**Required work**
Your response to the data below should hold nothing except the lines from the one containing "Where should I click to: Click" down to the one containing "You are a computer-use", reproduced exactly and without pictures.

**Material provided**
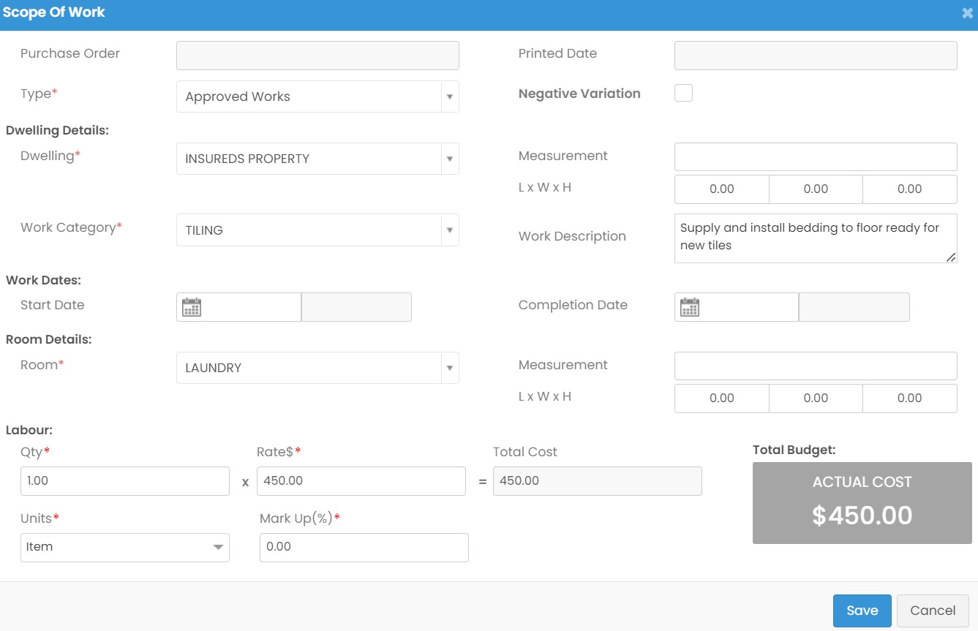Screen dimensions: 978x631
Task: Click the Labour Qty input field
Action: point(124,481)
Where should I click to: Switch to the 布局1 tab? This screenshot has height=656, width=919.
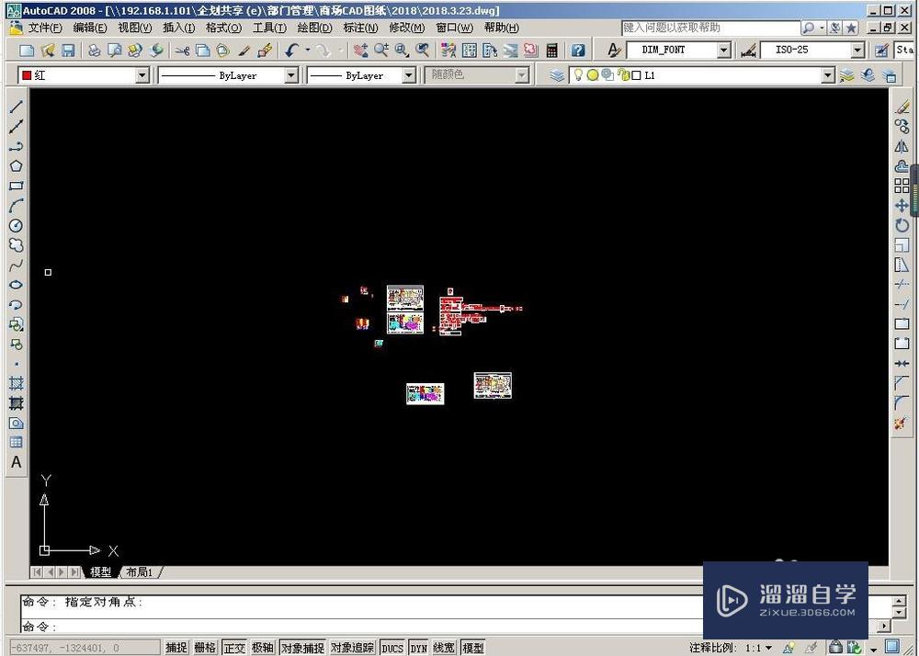[x=141, y=571]
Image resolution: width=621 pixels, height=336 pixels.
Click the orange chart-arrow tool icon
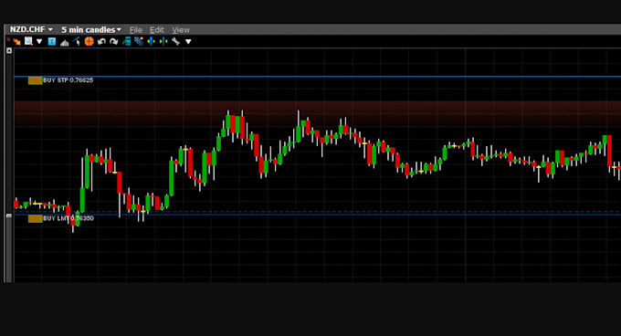[16, 42]

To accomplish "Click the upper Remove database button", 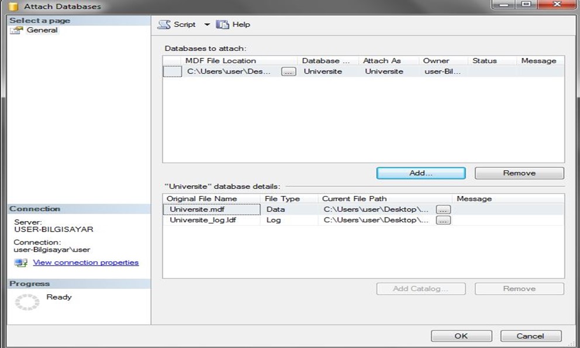I will (519, 173).
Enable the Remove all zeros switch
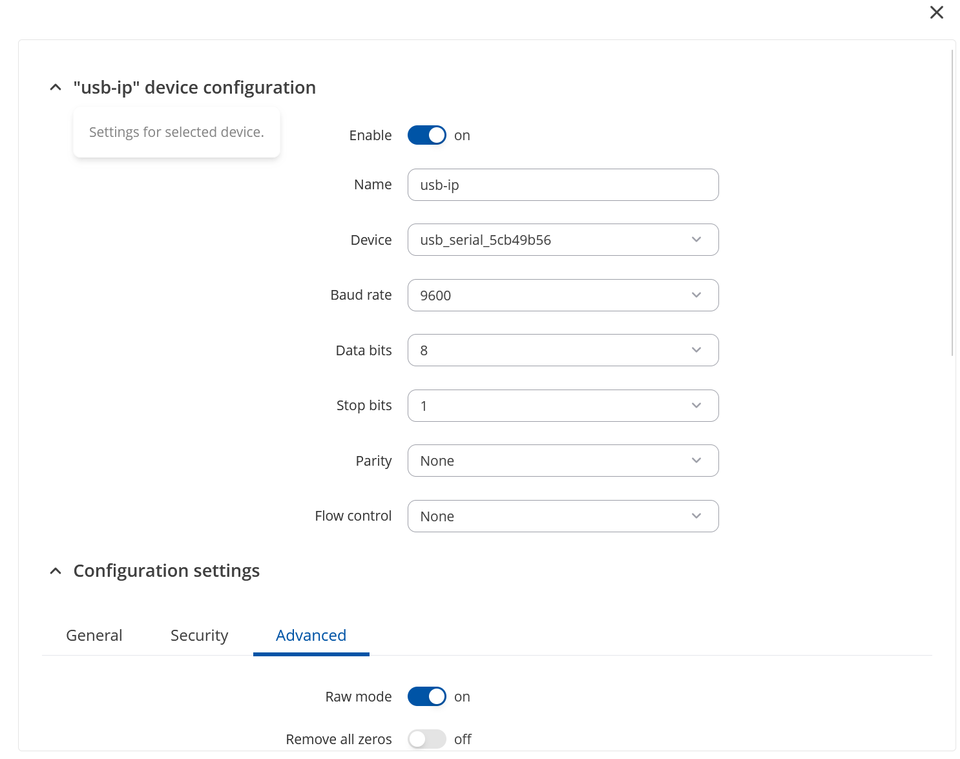Screen dimensions: 960x759 click(x=426, y=739)

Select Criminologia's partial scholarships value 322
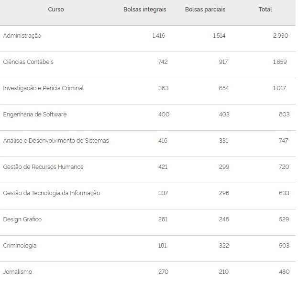point(223,246)
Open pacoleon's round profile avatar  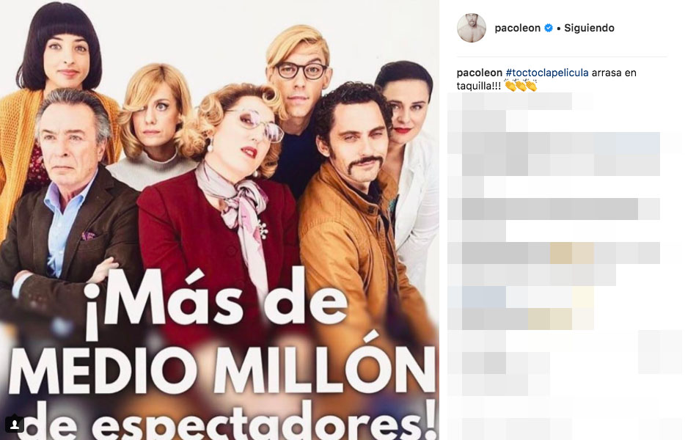472,28

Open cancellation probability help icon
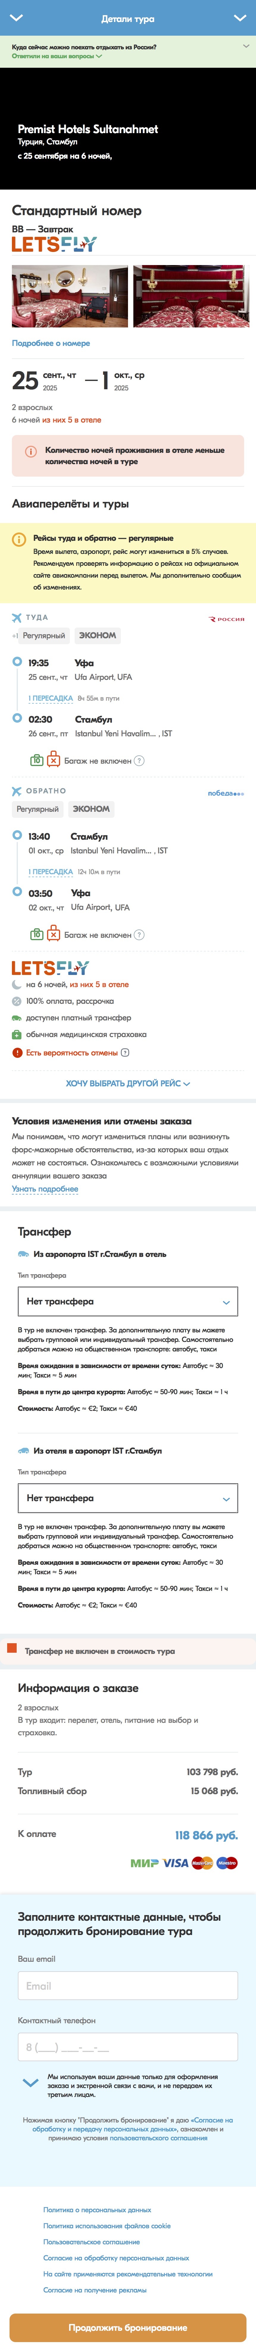(x=125, y=1052)
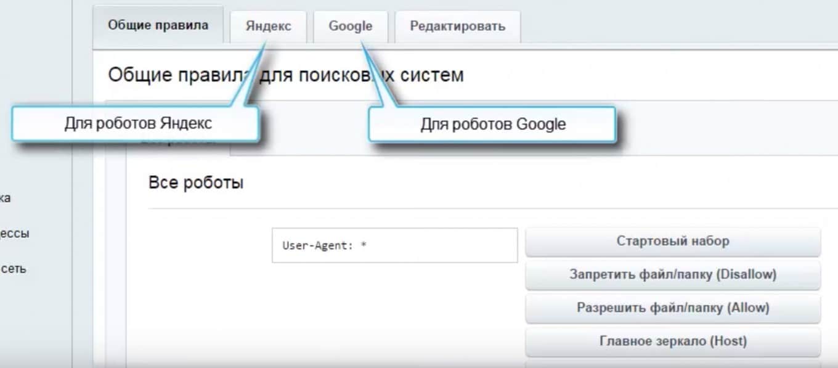Click Разрешить файл/папку (Allow) button
The height and width of the screenshot is (368, 838).
pos(672,308)
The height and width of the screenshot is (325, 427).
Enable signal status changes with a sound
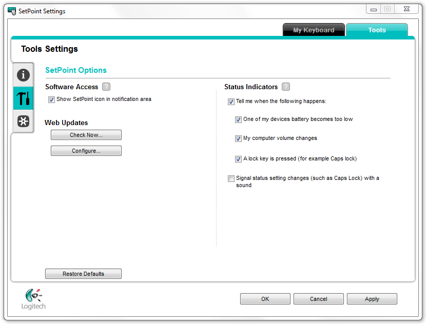231,178
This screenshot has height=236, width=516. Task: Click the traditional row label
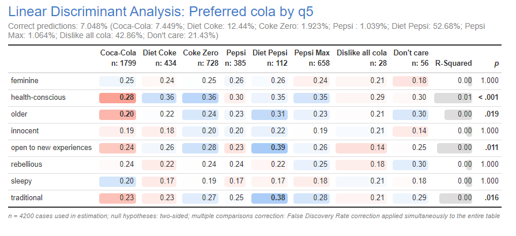[x=27, y=197]
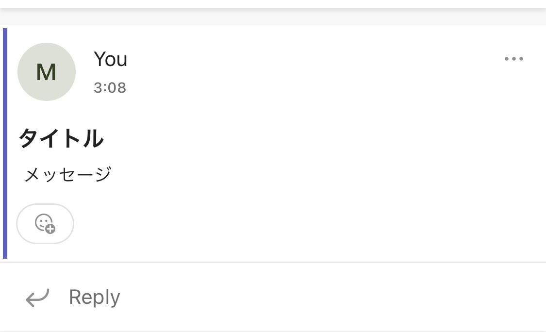Click the Reply text label
Viewport: 546px width, 332px height.
coord(94,298)
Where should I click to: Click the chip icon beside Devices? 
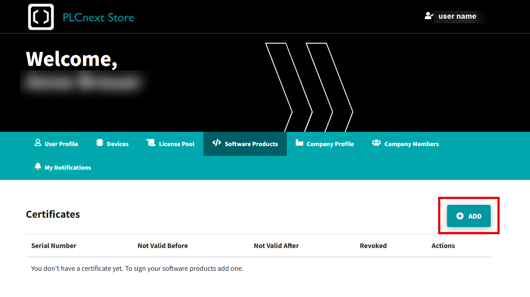[x=100, y=143]
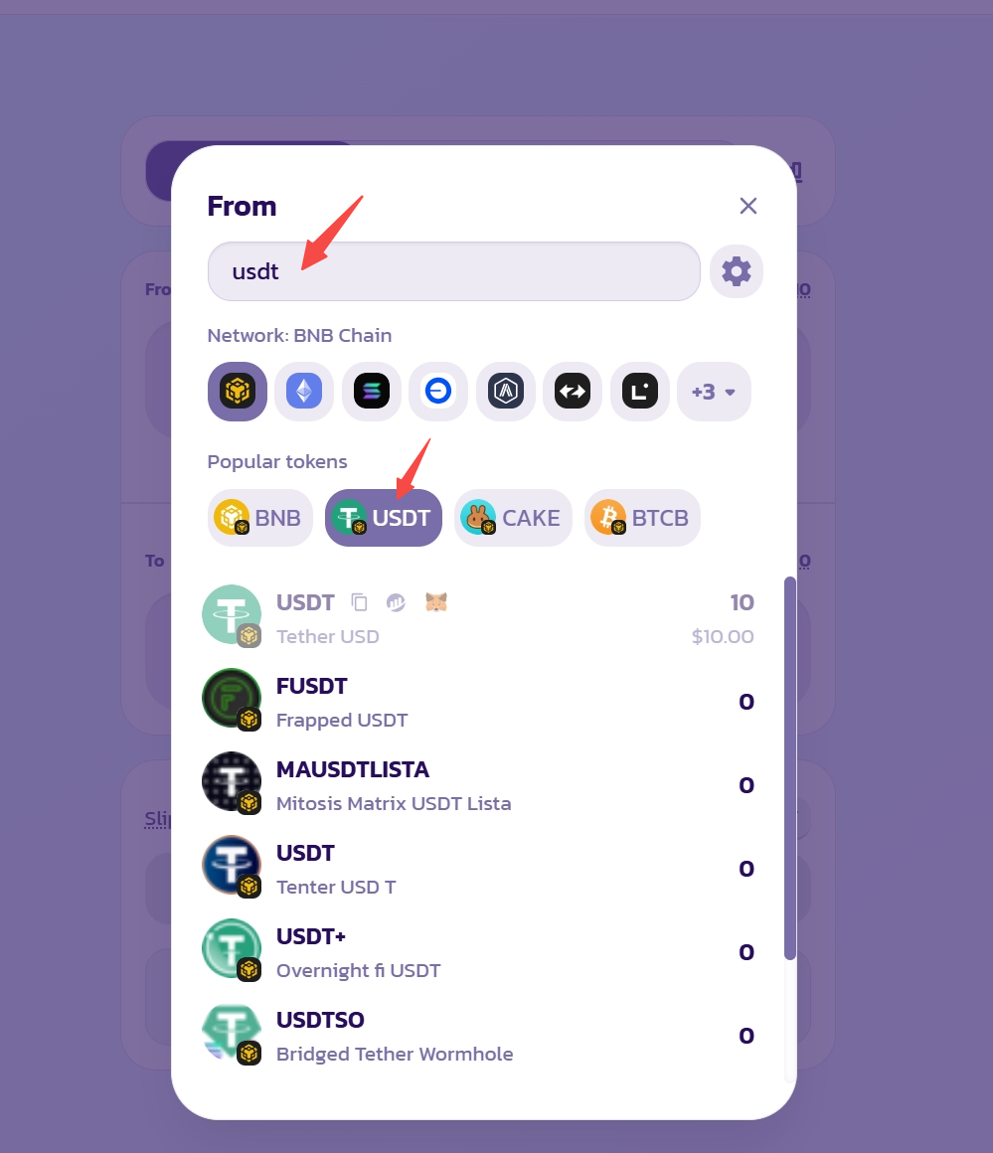Select the BNB Chain network icon
The height and width of the screenshot is (1153, 993).
[x=237, y=392]
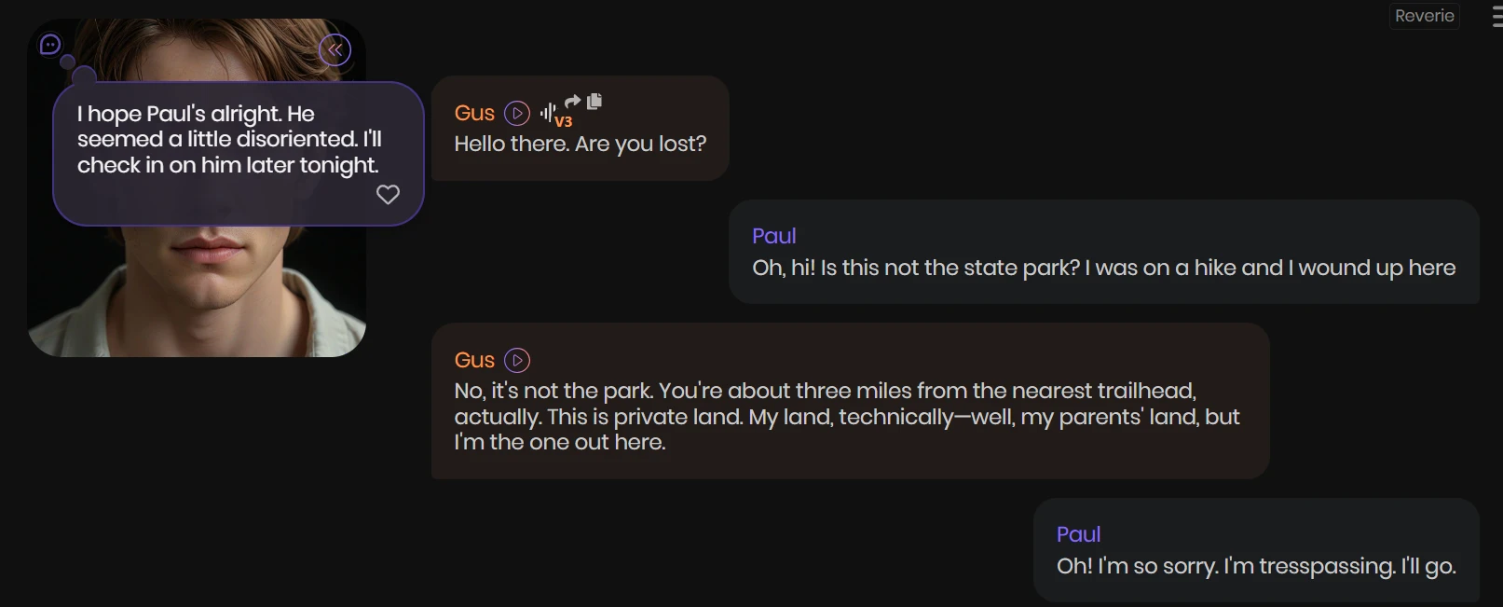The width and height of the screenshot is (1503, 607).
Task: Play audio for Gus's private land message
Action: [517, 361]
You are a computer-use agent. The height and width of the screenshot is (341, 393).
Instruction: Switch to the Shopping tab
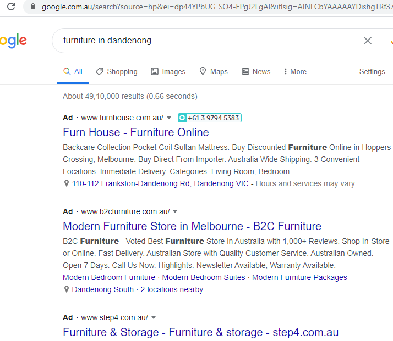point(116,71)
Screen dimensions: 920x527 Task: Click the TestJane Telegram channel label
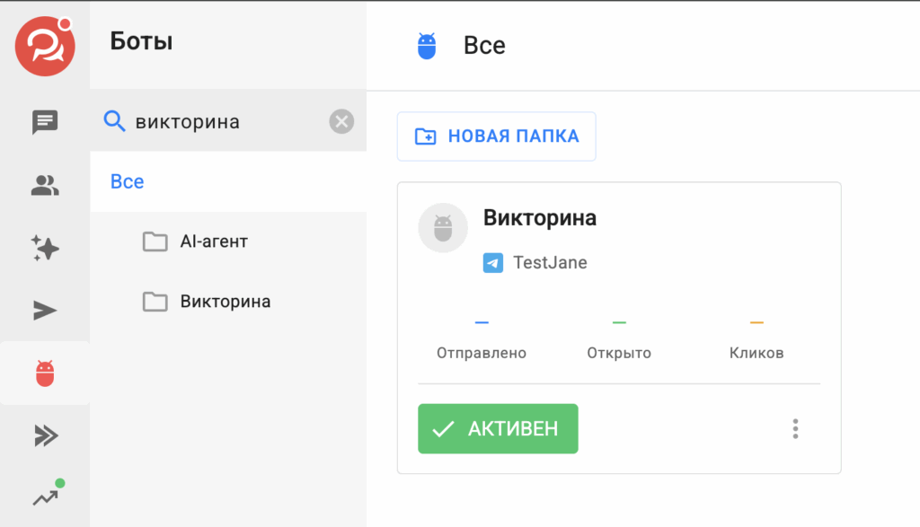point(549,263)
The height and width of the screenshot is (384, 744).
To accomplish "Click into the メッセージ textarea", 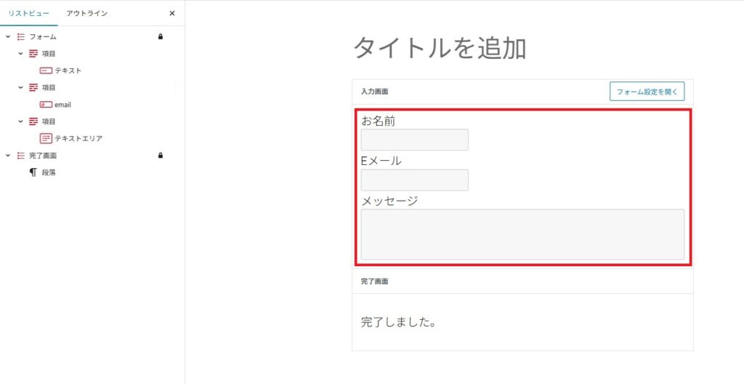I will (522, 234).
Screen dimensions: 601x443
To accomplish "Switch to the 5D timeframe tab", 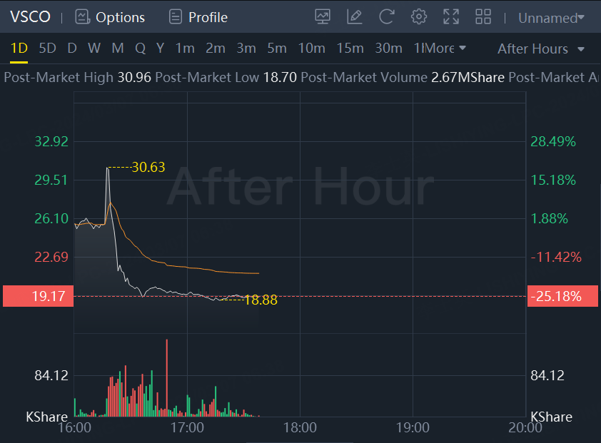I will coord(47,48).
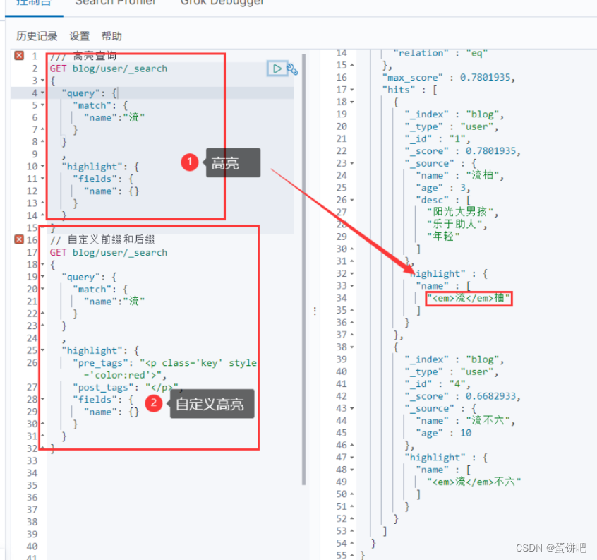Screen dimensions: 597x560
Task: Click the highlighted "<em>流</em>柚" result text
Action: click(468, 299)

**Response to the exercise**
Where should I click to: Click the chip icon beside Devices? 
[x=100, y=143]
Select the BNB Chain network icon
The height and width of the screenshot is (1153, 993).
[x=237, y=392]
The width and height of the screenshot is (1503, 607).
Task: Play audio for Gus's private land message
Action: [517, 361]
You are a computer-use agent. The height and width of the screenshot is (341, 393).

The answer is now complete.